Copy out each line of the items below that contains the word "header", treating uppercase and lowercase as different.
=== Items ===
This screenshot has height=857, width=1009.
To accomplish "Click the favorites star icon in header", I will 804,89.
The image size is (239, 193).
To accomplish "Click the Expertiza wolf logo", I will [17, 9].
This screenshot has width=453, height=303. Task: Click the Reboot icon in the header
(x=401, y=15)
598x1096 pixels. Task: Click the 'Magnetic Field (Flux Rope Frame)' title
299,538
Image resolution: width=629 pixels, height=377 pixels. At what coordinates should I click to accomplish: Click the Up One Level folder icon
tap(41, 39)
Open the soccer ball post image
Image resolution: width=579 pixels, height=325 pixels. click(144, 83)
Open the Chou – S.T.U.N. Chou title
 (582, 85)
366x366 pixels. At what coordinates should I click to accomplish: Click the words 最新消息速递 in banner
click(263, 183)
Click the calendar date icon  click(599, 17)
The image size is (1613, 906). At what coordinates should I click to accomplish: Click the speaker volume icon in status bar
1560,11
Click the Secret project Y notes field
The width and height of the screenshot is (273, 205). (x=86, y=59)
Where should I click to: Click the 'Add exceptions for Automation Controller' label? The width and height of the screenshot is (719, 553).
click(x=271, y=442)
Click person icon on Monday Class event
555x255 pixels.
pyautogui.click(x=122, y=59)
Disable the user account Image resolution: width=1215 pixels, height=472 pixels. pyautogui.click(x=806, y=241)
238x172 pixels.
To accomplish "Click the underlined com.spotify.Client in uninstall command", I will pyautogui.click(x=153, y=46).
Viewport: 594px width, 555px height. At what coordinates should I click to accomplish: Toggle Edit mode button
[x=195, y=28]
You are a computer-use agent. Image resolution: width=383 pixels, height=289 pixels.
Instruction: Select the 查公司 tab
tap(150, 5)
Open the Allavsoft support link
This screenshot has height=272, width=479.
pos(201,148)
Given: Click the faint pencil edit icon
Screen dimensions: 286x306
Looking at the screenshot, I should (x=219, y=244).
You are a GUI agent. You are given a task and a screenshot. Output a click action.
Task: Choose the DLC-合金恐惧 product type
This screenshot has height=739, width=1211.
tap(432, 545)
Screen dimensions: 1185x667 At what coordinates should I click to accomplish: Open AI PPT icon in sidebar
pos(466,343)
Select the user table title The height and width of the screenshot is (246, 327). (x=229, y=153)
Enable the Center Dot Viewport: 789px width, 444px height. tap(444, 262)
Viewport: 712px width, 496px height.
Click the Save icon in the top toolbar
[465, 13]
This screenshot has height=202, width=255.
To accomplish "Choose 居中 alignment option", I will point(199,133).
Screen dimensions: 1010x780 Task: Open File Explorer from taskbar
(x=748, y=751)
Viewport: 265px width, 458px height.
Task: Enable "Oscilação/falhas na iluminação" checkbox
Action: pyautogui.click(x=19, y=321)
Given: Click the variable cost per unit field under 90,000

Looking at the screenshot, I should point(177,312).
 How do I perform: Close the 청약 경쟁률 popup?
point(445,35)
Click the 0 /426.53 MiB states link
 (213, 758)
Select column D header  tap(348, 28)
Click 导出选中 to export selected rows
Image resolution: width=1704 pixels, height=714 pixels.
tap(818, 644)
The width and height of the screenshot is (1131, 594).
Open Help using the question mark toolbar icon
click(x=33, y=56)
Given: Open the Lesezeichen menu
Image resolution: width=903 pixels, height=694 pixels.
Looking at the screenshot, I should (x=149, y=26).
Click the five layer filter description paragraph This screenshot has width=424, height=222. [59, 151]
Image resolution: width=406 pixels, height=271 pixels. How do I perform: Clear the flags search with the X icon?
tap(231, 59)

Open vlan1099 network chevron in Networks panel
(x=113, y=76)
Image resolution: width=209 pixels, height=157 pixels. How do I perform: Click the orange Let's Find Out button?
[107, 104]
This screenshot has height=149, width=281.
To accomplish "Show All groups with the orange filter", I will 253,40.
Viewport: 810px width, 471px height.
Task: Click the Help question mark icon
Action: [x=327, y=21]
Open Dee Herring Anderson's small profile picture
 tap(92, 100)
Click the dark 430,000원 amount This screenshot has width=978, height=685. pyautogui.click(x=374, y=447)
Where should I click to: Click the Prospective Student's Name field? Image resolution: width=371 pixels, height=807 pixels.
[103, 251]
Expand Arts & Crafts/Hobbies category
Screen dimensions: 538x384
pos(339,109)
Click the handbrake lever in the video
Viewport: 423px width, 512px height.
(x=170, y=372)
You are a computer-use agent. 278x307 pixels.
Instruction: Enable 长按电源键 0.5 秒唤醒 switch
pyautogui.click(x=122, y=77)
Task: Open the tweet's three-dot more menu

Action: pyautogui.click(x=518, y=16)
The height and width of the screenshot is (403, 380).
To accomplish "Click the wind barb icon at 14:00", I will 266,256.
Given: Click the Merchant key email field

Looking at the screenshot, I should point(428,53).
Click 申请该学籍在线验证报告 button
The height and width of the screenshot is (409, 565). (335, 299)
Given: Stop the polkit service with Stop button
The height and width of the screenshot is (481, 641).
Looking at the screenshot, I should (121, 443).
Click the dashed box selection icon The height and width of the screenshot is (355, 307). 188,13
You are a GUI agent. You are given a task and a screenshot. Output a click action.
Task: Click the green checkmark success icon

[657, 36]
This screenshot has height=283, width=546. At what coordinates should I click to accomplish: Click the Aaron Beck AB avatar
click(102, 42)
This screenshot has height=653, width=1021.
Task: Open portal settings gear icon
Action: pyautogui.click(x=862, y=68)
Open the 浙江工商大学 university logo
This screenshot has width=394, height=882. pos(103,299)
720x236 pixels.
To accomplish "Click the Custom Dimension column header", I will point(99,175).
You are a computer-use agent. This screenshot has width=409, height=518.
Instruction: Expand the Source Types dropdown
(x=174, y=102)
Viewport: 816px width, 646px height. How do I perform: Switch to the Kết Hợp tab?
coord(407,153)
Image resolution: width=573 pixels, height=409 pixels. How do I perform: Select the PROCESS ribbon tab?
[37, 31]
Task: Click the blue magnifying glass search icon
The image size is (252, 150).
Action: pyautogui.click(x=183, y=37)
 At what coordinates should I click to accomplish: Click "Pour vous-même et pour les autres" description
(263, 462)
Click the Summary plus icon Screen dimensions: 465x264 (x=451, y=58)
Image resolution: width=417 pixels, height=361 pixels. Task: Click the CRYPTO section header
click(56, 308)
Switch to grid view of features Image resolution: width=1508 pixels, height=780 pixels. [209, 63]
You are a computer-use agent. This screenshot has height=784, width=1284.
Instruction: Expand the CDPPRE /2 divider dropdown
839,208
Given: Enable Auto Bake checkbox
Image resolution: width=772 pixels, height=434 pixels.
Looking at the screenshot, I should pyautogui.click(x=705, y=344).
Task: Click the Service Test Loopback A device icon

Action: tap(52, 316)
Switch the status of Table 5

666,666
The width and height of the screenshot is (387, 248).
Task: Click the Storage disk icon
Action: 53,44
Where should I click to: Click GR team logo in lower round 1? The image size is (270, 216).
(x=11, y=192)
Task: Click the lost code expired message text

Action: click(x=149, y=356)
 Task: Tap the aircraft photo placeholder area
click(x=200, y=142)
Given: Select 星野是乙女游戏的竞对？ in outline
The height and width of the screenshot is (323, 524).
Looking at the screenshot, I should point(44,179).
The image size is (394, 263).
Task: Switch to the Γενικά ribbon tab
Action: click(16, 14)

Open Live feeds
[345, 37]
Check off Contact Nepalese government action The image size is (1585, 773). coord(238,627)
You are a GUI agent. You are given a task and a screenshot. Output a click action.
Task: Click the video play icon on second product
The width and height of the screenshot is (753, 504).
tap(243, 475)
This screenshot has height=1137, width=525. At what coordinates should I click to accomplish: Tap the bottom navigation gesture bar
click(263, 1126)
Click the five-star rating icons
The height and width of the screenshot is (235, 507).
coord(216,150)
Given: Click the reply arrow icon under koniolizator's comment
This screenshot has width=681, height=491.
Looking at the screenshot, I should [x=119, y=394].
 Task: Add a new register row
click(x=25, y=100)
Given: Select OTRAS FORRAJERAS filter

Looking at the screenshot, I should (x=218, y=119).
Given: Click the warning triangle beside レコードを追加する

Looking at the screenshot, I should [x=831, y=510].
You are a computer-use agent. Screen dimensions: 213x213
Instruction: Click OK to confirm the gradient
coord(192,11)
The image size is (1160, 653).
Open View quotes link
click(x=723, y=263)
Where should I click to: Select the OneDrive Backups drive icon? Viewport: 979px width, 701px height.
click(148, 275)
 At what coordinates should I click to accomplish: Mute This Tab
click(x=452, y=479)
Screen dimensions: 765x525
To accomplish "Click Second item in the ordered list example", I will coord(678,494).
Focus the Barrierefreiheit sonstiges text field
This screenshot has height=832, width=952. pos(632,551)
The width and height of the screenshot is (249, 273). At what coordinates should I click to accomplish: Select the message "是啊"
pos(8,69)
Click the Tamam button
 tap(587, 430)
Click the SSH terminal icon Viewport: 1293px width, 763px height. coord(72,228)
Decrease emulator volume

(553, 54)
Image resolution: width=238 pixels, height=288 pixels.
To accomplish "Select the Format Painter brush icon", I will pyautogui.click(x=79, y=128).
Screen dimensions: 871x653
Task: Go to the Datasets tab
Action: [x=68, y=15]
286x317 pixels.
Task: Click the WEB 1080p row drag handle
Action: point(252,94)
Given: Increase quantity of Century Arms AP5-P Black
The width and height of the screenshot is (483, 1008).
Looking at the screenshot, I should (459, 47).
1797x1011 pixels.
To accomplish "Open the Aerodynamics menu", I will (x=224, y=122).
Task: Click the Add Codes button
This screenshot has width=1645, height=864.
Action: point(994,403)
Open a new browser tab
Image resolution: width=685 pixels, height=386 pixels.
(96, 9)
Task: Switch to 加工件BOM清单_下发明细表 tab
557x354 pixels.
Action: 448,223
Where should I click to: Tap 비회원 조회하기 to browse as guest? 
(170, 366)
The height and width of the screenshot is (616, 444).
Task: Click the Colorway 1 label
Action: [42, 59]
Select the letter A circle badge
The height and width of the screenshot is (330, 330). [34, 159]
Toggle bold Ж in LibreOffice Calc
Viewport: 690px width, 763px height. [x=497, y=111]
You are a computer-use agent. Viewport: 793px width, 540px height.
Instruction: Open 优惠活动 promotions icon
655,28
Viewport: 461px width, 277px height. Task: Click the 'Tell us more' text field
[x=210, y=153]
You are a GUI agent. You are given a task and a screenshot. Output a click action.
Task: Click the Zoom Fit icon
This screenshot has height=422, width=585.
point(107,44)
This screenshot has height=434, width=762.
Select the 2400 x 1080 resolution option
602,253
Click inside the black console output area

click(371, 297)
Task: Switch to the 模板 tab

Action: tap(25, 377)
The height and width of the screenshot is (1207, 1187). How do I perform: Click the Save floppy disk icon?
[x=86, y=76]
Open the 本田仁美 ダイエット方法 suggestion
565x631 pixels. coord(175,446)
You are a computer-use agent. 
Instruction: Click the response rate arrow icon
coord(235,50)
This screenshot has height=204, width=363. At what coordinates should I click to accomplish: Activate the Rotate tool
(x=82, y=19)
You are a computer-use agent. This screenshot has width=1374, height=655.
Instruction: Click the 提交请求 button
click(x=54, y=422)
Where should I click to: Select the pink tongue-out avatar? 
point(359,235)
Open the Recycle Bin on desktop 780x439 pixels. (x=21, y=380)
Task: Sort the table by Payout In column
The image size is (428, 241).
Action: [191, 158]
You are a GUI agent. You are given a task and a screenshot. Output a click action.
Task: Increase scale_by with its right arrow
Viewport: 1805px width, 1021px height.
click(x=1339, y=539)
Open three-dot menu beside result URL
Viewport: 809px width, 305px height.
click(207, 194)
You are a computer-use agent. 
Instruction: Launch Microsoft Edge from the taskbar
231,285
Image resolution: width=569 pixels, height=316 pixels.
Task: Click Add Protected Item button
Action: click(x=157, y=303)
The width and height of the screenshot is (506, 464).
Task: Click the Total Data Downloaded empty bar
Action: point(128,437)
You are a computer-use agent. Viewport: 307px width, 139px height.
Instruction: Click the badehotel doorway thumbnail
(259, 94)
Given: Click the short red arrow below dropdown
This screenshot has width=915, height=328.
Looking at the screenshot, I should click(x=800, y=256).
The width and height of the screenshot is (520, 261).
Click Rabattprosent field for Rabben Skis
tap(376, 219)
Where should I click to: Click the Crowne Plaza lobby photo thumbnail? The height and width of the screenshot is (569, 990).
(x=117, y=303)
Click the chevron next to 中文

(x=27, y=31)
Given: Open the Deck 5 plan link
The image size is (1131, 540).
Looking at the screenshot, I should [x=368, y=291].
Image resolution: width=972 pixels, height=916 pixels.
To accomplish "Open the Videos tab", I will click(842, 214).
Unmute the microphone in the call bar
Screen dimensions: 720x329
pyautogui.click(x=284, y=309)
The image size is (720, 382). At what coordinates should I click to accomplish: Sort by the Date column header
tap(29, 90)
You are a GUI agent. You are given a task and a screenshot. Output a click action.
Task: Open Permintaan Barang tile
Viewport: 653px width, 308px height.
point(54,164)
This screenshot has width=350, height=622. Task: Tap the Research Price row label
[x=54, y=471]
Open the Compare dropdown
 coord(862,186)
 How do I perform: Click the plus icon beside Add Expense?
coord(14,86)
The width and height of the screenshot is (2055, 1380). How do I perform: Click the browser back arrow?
===
Exercise answer:
To accomplish "Click the favorites star icon in header", I will 804,89.
This screenshot has width=453, height=303. Task: Click the Reboot icon in the header
Select column D header  tap(348, 28)
To accomplish "Click the Custom Dimension column header", I will point(99,175).
Image resolution: width=417 pixels, height=361 pixels. Task: Click the CRYPTO section header
The image size is (720, 382). At what coordinates should I click to accomplish: Sort by the Date column header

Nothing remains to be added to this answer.